1. What is the curl of a vector field?

The curl of a vector field is a mathematical operation that measures the rotation or circular movement of a vector at each point in the field. It is represented by the symbol ∇ x and is defined as the cross product of the gradient operator and the vector field.

2. How is the curl of a vector field related to its gradient?

If the curl of a vector field is equal to 0, it means that the vector field is irrotational or has no rotation at any point. This also implies that the vector field can be expressed as the gradient of a scalar function, known as the potential function or potential energy.

3. What is the significance of curl V = 0 in vector calculus?

Curl V = 0 is a condition that indicates that the vector field V is conservative, meaning that it has a potential function.
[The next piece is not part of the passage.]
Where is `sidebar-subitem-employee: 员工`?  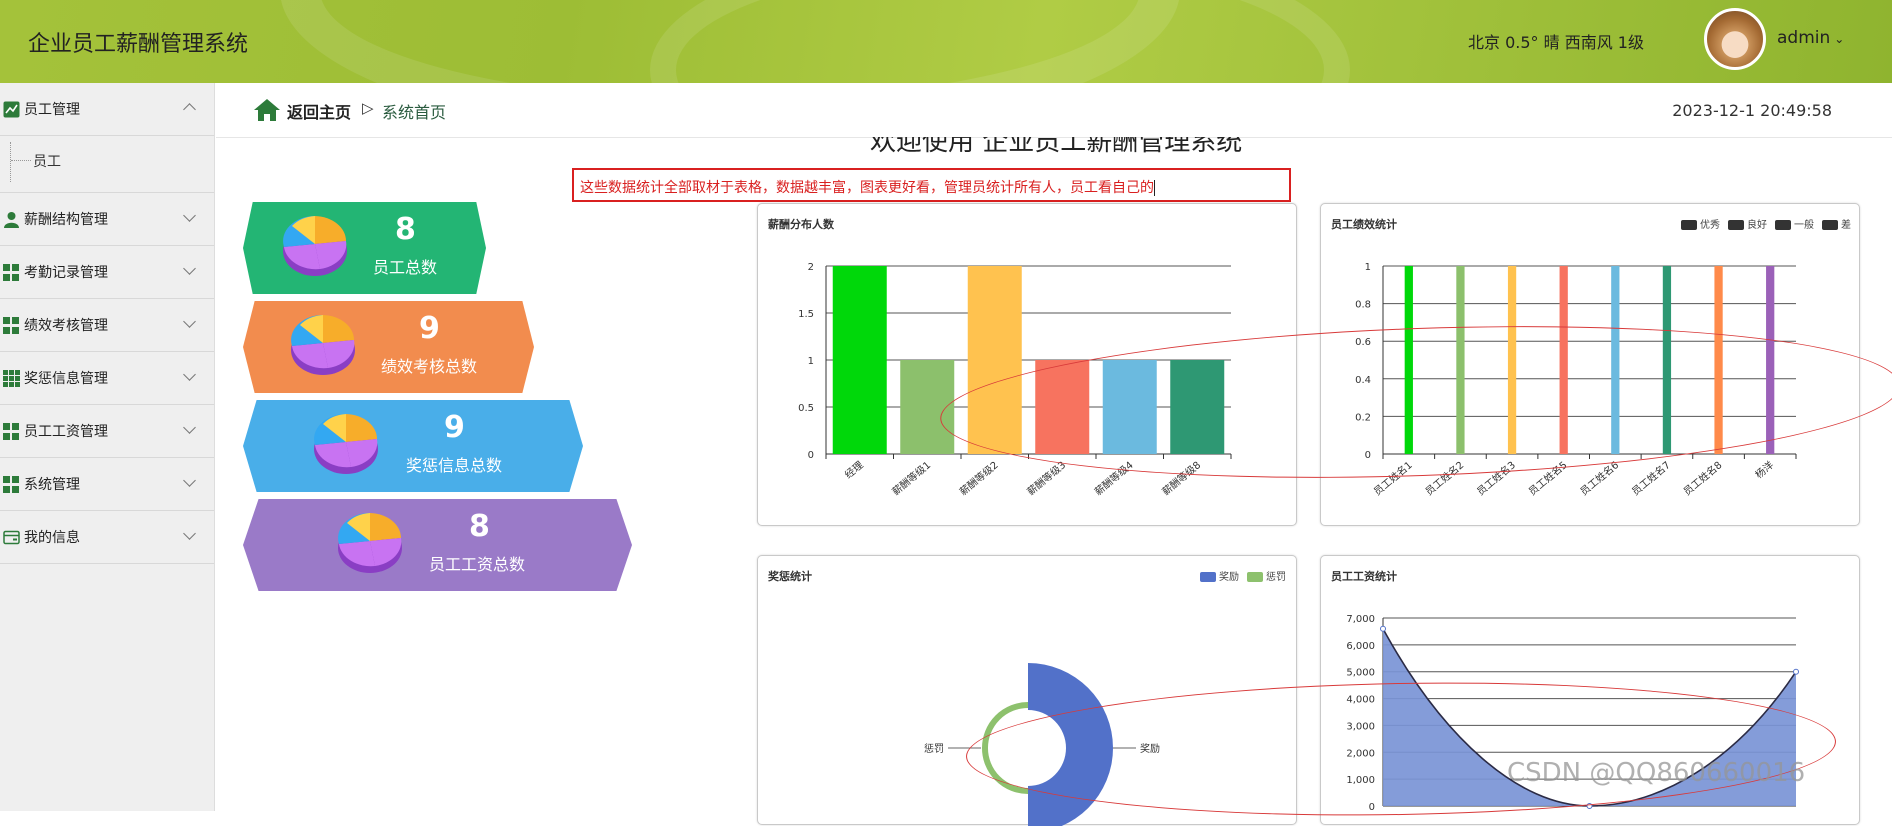
sidebar-subitem-employee: 员工 is located at coordinates (107, 164).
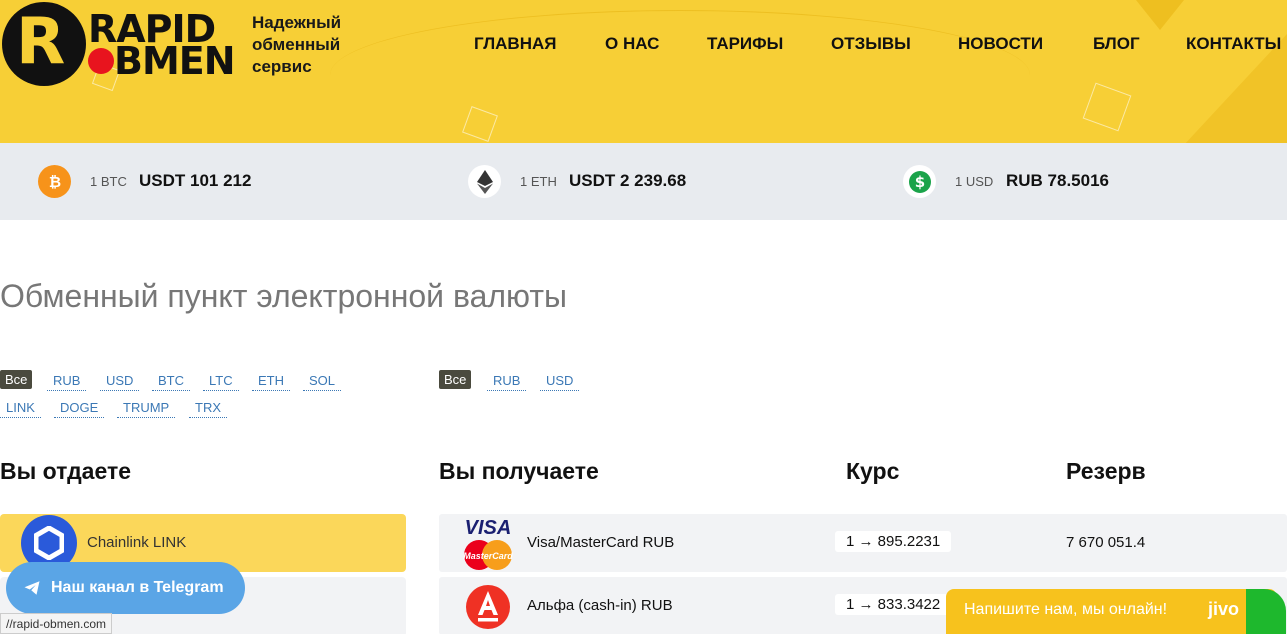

This is a fundamental concept in vector calculus and is used to solve various physical and mathematical problems related to vector fields.

4. How does one prove that a vector field satisfies the condition curl V = 0?

To prove that a vector field satisfies the condition curl V = 0, one must show that the cross product of the gradient of each component of the vector field is equal to 0. This can be done by using the properties of cross products and applying them to the equations representing the vector field.

5. Can the condition curl V = 0 be applied to all vector fields?

No, the condition curl V = 0 can only be applied to vector fields that are continuous and have a continuous first-order derivative. Additionally, the vector field must also satisfy certain boundary conditions. If these conditions are not met, the field may not have a potential function and the curl may not be equal to 0.